Orleans 2.0 Stateless Worker Grains

In this article, we’ll see how to create grains that automatically scale up and down depending on load, in Microsoft Orleans 2.0.

The source code for this article is very similar to that in “Getting Started with Microsoft Orleans 2.0 in .NET Core“, with a few key differences:

  • It has been modified to gracefully stop the silo and gracefully close the client.
  • It uses the latest packages at the time of writing this article – Orleans 2.0.3 and OrleansDashboard 2.0.7.
  • It uses a slightly different example, and the load generation has been adapted accordingly.

Since there’s nothing really new in the client and silo setup, we’ll be focusing mainly on the grain and load generation parts. However, you may find the full source code for this article in the Orleans2StatelessWorkers folder in the Gigi Labs BitBucket repository.

Example Grain

For the sake of example, we’ll imagine that the job of our Orleans cluster is to provide hashing as a service. A client provides an input string, and we’ll have a grain that computes a hash of the string (it doesn’t really matter what hash function it is – we’ll use MD5 in the example) and returns it.

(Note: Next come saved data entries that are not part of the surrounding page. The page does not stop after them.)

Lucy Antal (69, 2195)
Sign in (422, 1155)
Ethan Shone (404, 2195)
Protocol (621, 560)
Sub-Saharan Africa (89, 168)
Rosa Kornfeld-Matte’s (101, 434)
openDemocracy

Based on this requirement, we can easily write a grain and its corresponding interface to perform the hash calculation:

    public interface IHashGeneratorGrain : IGrainWithIntegerKey
    {
        Task<string> GenerateHashAsync(string input);
    }

    public class HashGeneratorGrain : Grain, IHashGeneratorGrain
    {
        private HashAlgorithm hashAlgorithm;

        public HashGeneratorGrain()
        {
            this.hashAlgorithm = MD5.Create();
        }

        public Task<string> GenerateHashAsync(string input)
        {
            var inputBytes = Encoding.UTF8.GetBytes(input);
            var hashBytes = hashAlgorithm.ComputeHash(inputBytes);
            var hashBase64Str = Convert.ToBase64String(hashBytes);

            return Task.FromResult(hashBase64Str);
        }
    }

Load Generation

Typically, when we talk about actor models, the whole point is to have an instance of an actor (grain in Orleans) per entity ID. For instance, you’d have a grain instance for each Device, Vehicle, BlogPost, Game, User, or whatever other domain object you’re dealing with. In this case, however, our grain is completely stateless, and there is no difference in behaviour between one activation and another. In fact, since the grain ID doesn’t matter, we can just pass in 0 as a sort of convention when requesting a grain of this kind:

var hashGenerator = client.GetGrain<IHashGeneratorGrain>(0);

Once we have an instance of the grain, we can generate some load by creating random strings and invoking the relevant method on the grain repeatedly:

            while (true)
            {
                var randomString = GenerateRandomString();
                var hash = await hashGenerator.GenerateHashAsync(randomString);
                Console.WriteLine(hash);
            }

You can monitor the grain’s activity from the Orleans Dashboard (localhost:8080 by default), and as you’d expect, there is only one activation of the grain:

Stateless Worker Grains

This situation is a very good fit for Stateless Worker Grains.

Normally, when you request a grain with a particular ID, you get a single activation – and it is a singleton throughout the cluster, so you would never (bar edge cases involving failover scenarios) get more than one instance of that grain in the cluster. However, if you just add a [StatelessWorker] attribute on the grain…

    [StatelessWorker]
    public class HashGeneratorGrain : Grain, IHashGeneratorGrain

…you’ll see very different behaviour:

Notice how there are now two activations of the HashGeneratorGrain, even though we’re still requesting an instance with ID 0.

When Orleans sees the [StatelessWorker] attribute, it will create a pool of grains behind the ID you specify. This is similar to a load balancer. Those grains are hidden behind that same ID, so you can’t access individual grains in the pool directly (it wouldn’t make any sense to do that). The number of grains will grow up to as many CPU cores are available on the machine, unless you pass an argument to the attribute specifying otherwise.

Aside from autoscaling, another important benefit of stateless worker grains is that they are always local. Orleans will always execute a request to a stateless worker on the same silo where the request was generated, spawning a new activation if necessary. This saves the overhead of potentially passing the request to an instance in a different silo (i.e. remote call), which makes a lot of sense for stateless workers that are pure logic and there’s no difference between activations running in different places.

Although stateless worker grains are best used for stateless logic (as one would expect), there is nothing preventing their use with state. However, coordination of state between multiple grain activations with the same ID can be complicated. The Stateless Worker Grains documentation describes some patterns where stateless worker grains with state make sense (although calling them that way is bizarre).

Summary

  • Use the [StatelessWorker] attribute to treat a grain as a stateless worker grain.
  • This creates a load-balanced autoscaling pool of grains with the same ID.
  • Requests to stateless worker grains are always local and never incur a remote call.
  • Stateless worker grains may have state, although this is unusual.